The Bayesian framework gives a unified probabilistic description for data modeling and learning. Examples are hidden markov models for time-series analysis,  Bayesian networks for datamining and learning using prior information. Computation within the Bayesian framework tends to be intractable: the algorithms require cpu time that scales exponentially with the problem size. Therefore, approximate methods are needed to make these methods useful for practical situations. We discuss two classes of methods: Monte Carlo sampling, which denotes a family of methods that approximate the desired quantities by smart sampling, and variational methods, which are analytical approximation techniques.
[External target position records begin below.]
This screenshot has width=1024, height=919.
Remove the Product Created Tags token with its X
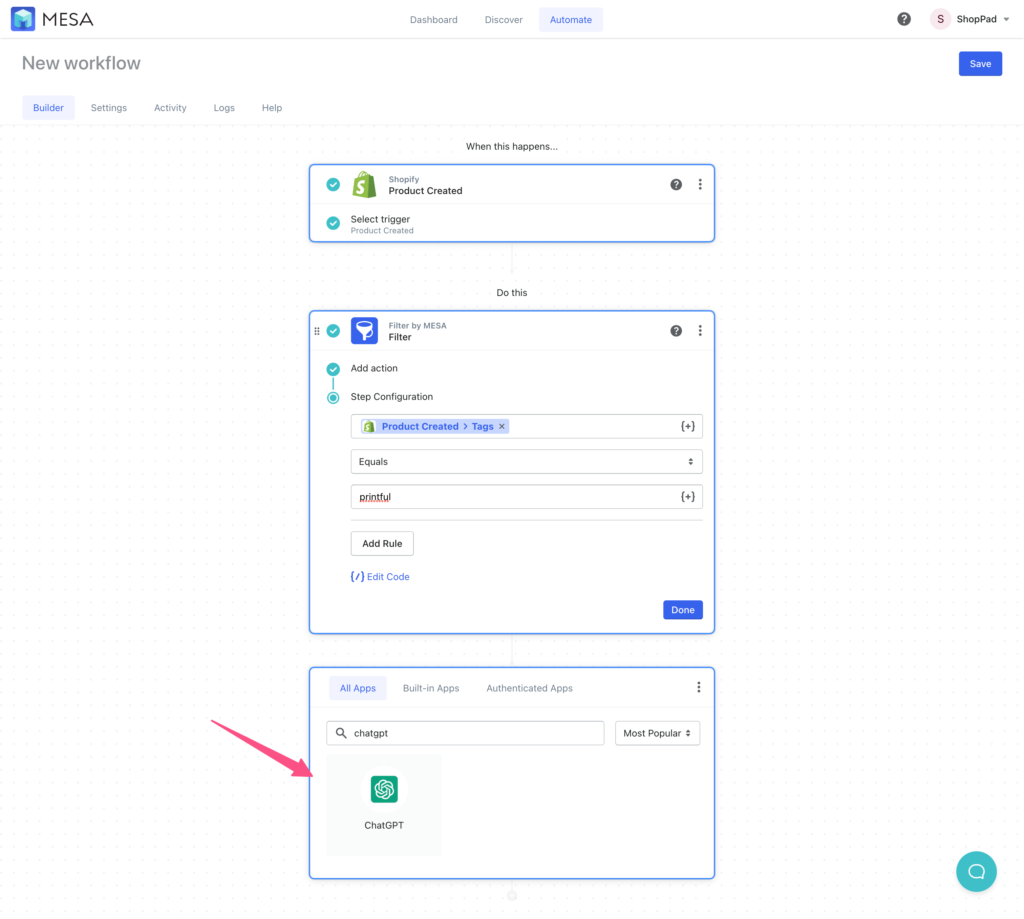(502, 426)
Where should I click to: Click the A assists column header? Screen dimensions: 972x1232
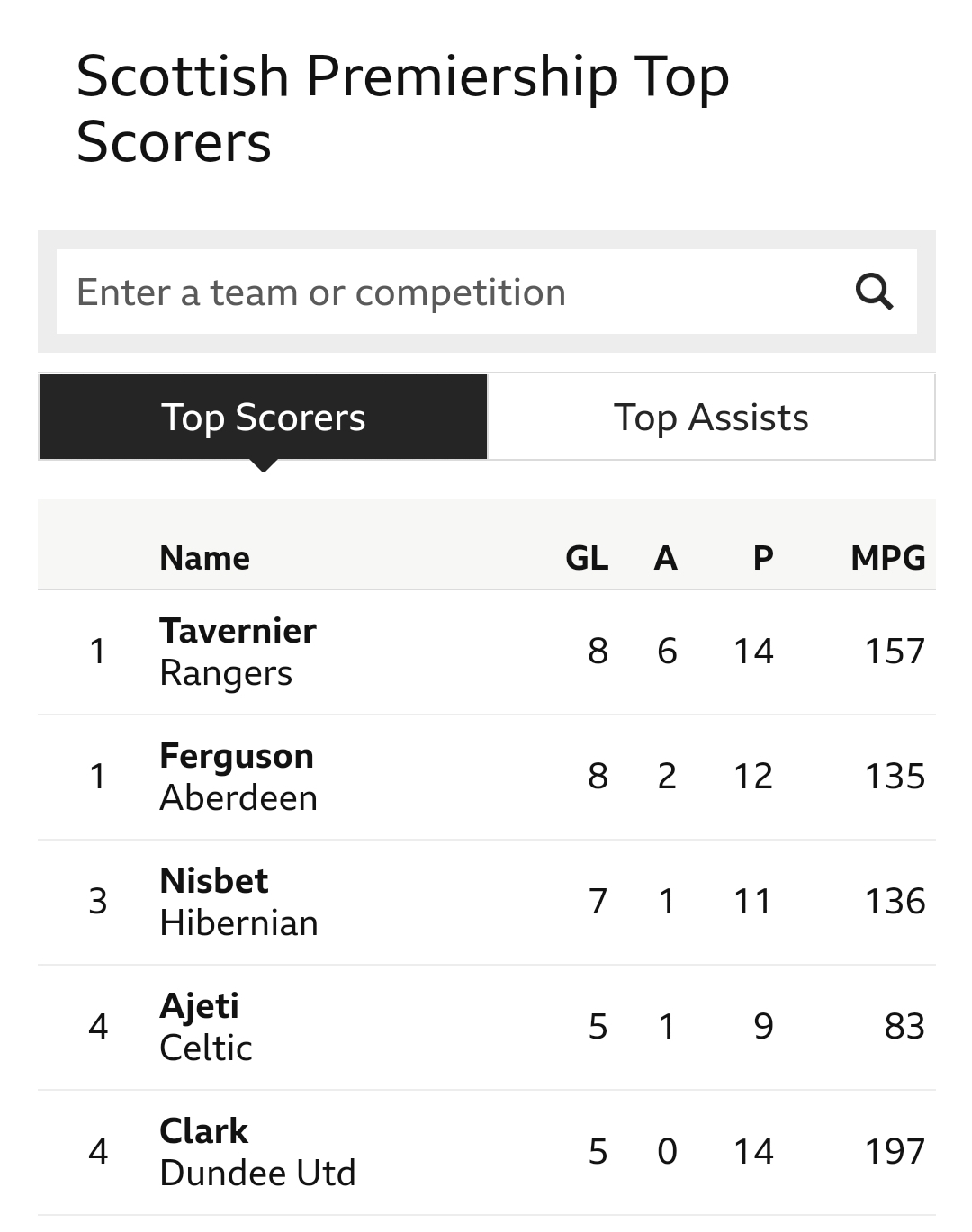pos(665,558)
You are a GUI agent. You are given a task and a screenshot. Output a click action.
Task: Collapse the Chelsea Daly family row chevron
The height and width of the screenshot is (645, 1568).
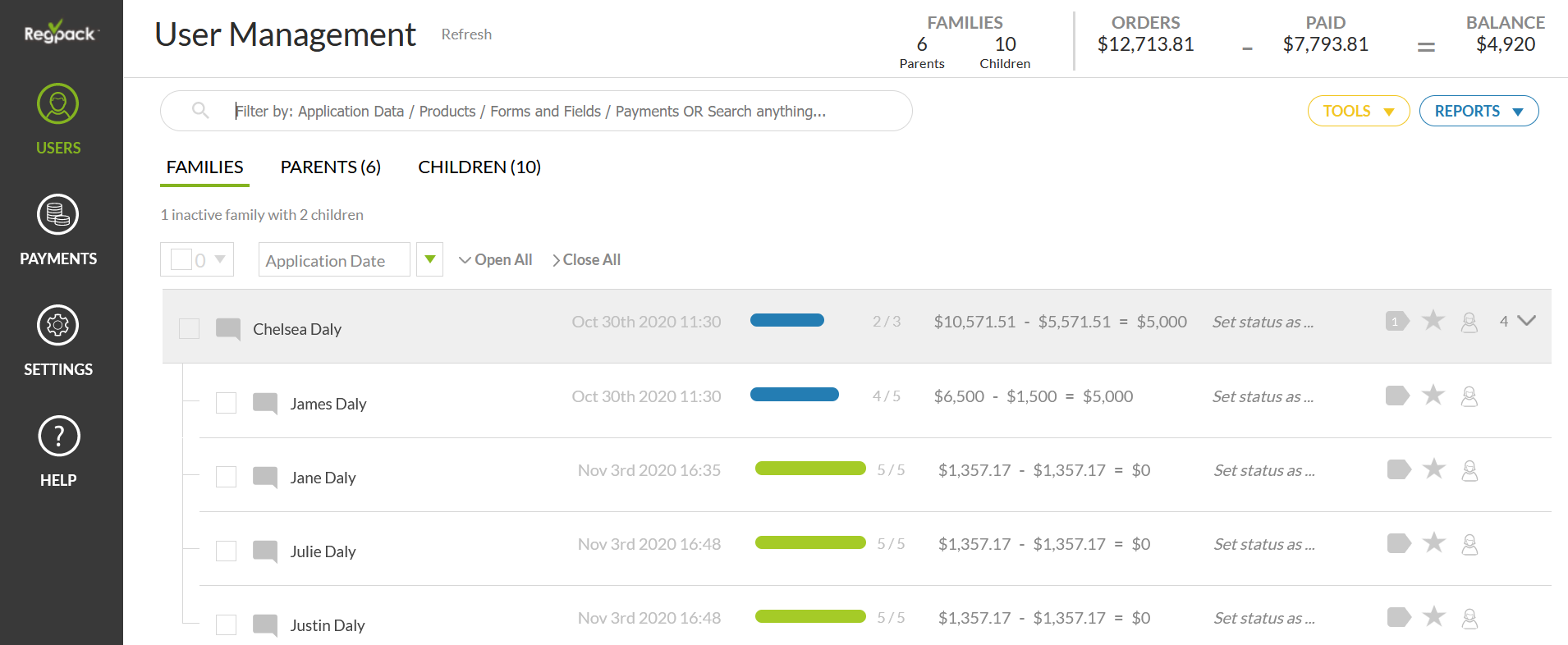[x=1526, y=321]

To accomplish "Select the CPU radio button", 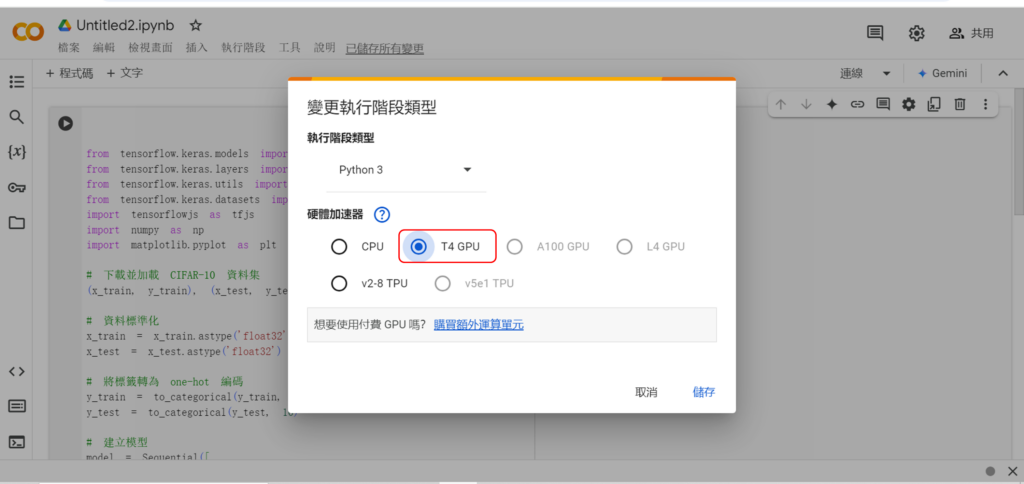I will [x=339, y=247].

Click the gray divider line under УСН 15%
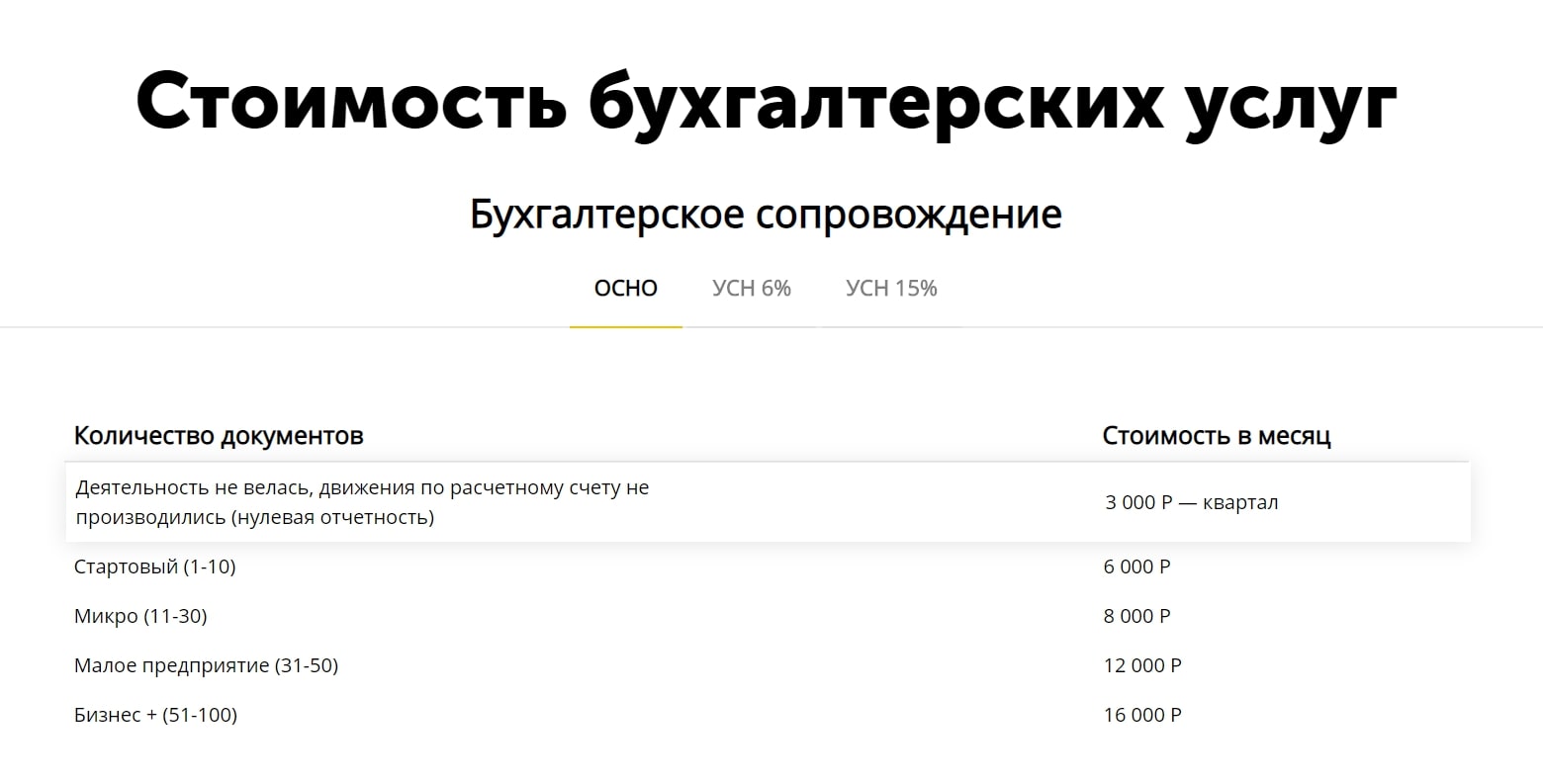tap(891, 326)
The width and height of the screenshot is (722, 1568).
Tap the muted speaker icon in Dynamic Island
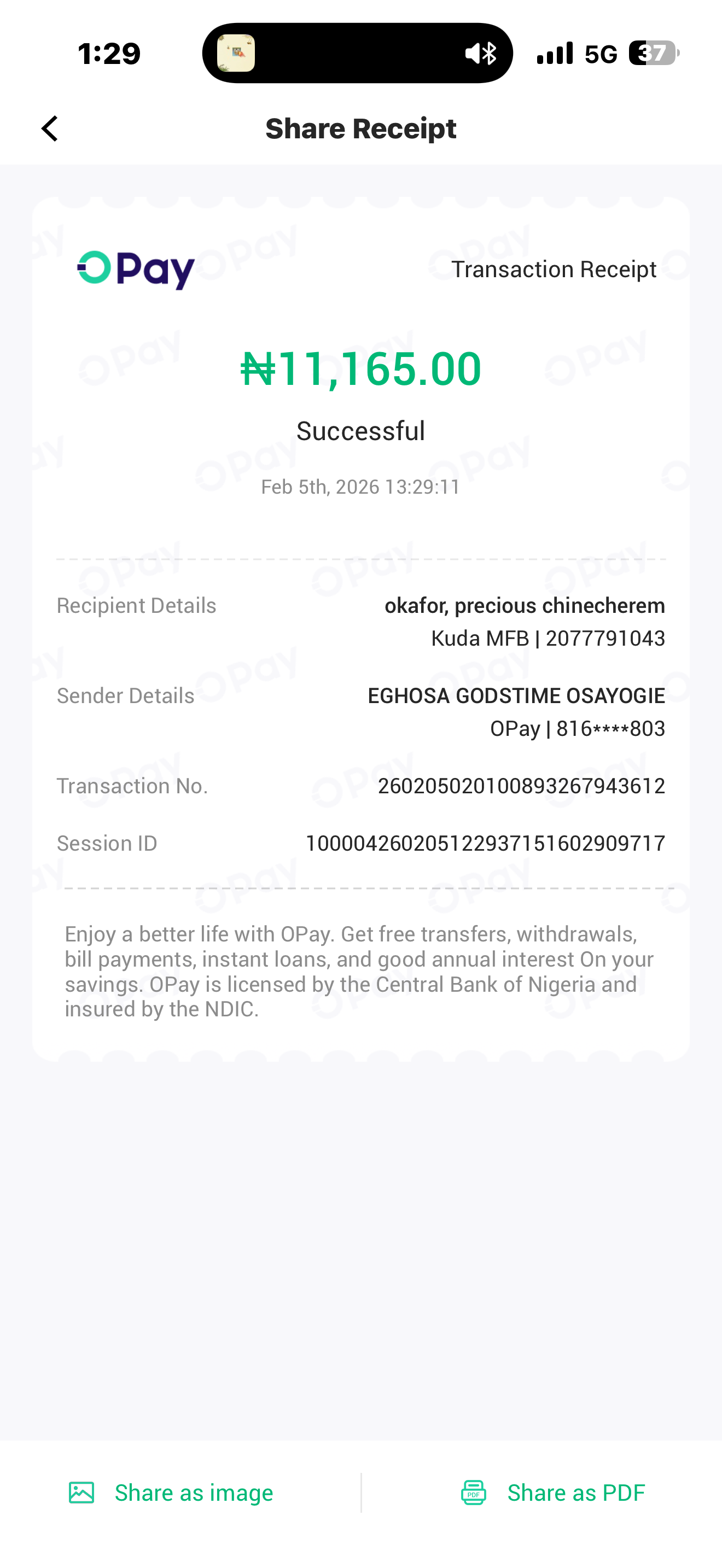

Mixture models provide a mathematically tractable way for modeling multidimensional joint probability density functions as finite sums of multivariate normal distributions. In principle, every model than can be expressed in terms of a probability density function can be generalized to a mixture, and a convenient algorithm exists  (expectation-maximization, EM) for fitting such mixtures models from a sample. In the special case of mixture density estimation the EM solutions can be regarded as the `weighted' analogues of the classical sample averages. We will present mixture models for supervised data applications like pattern classification and for unsupervised data such as clustering of (non-linear) data projection.

Prerequisites:
Students should have basic knowledge of neural networks or statistical pattern recognition.

Literature:
A reader from relevant material will be prepared.

Examination (for ASCI AIO's taking this for credit):
A paper.The paper has to be submitted within 2 weeks after the course. Evaluation will take place within 4 weeks after the course.